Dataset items
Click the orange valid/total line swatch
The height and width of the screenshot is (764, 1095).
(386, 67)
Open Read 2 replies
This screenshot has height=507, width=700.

==

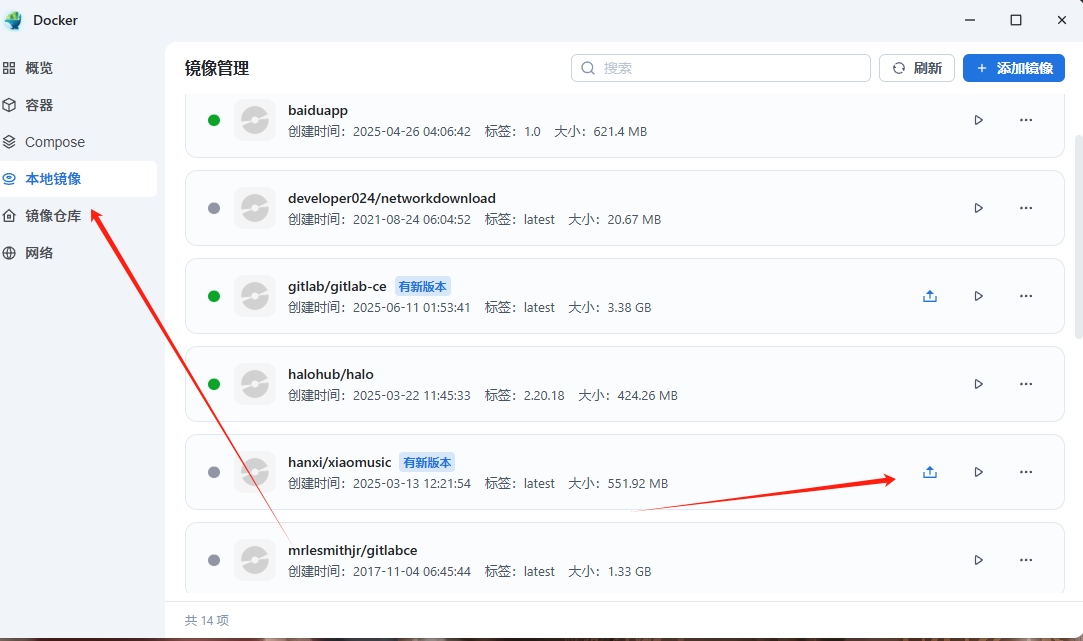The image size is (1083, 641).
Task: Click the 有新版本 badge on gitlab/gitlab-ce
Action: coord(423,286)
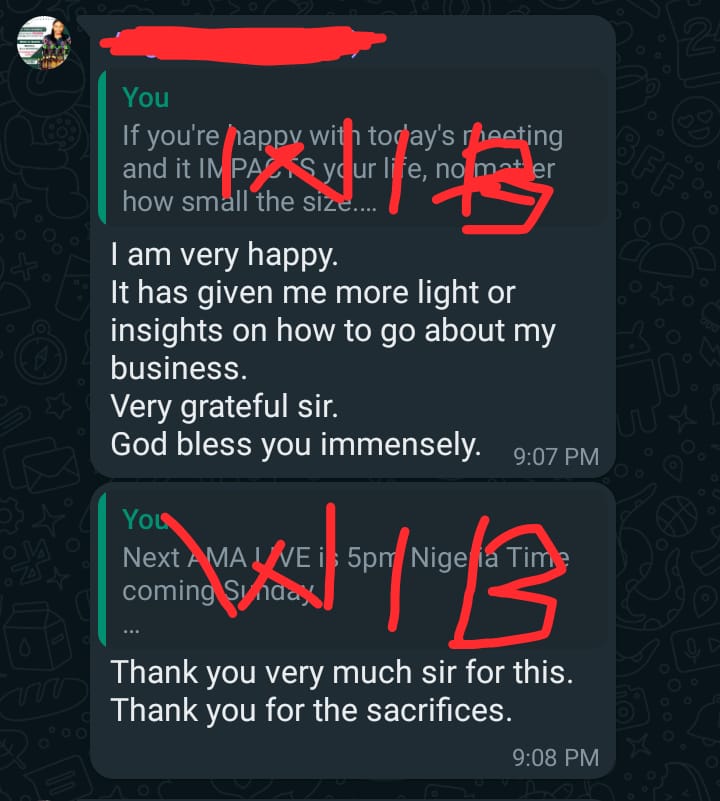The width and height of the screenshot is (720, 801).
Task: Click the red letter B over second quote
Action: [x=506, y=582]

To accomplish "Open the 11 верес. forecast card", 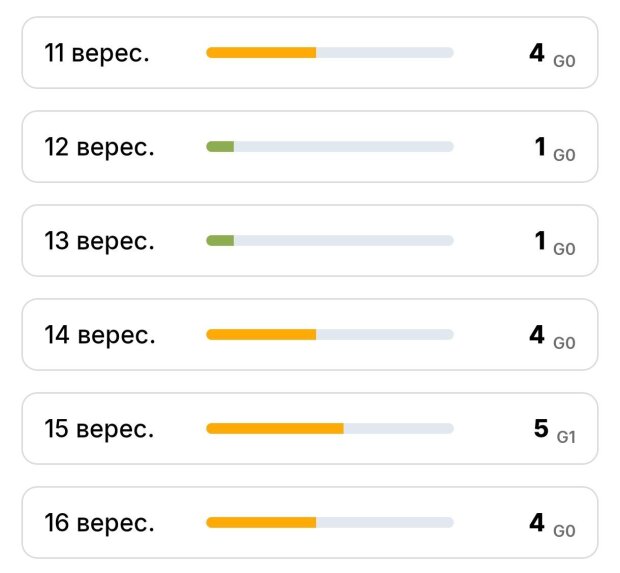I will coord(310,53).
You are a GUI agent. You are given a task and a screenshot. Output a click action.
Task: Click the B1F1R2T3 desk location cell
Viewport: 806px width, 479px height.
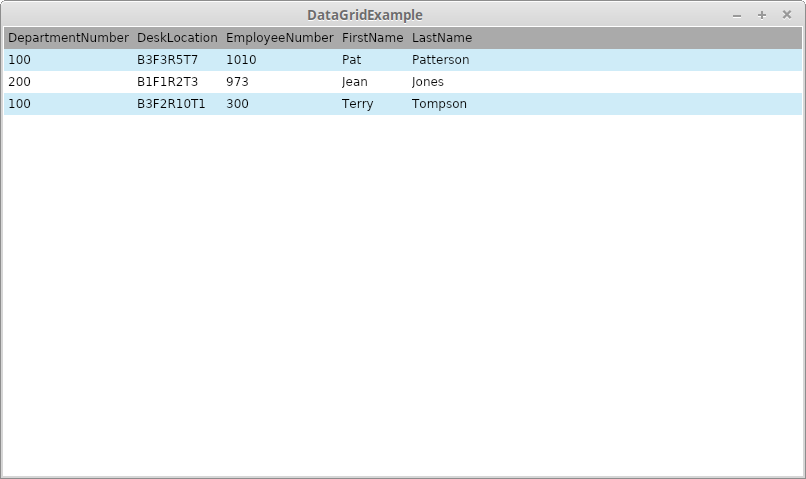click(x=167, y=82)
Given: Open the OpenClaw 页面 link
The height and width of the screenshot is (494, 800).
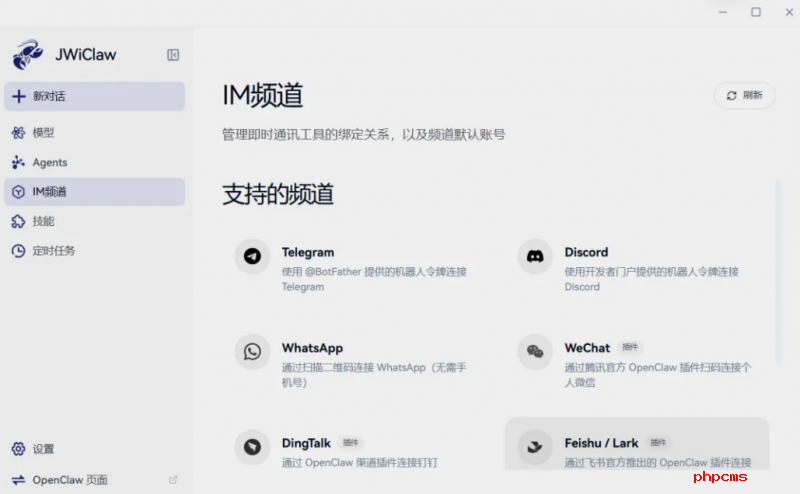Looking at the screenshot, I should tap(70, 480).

==

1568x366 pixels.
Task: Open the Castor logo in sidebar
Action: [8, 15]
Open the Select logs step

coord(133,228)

• WHAT IS BEING ASKED
Starting with the line above that holds "Click the orange valid/total line swatch" and stopping with the line that holds "This screenshot has height=507, width=700.", reproduce each line exactly, omitting all other lines.

• YOUR SOLUTION
Click the orange valid/total line swatch
The height and width of the screenshot is (764, 1095).
(386, 67)
Open Read 2 replies
This screenshot has height=507, width=700.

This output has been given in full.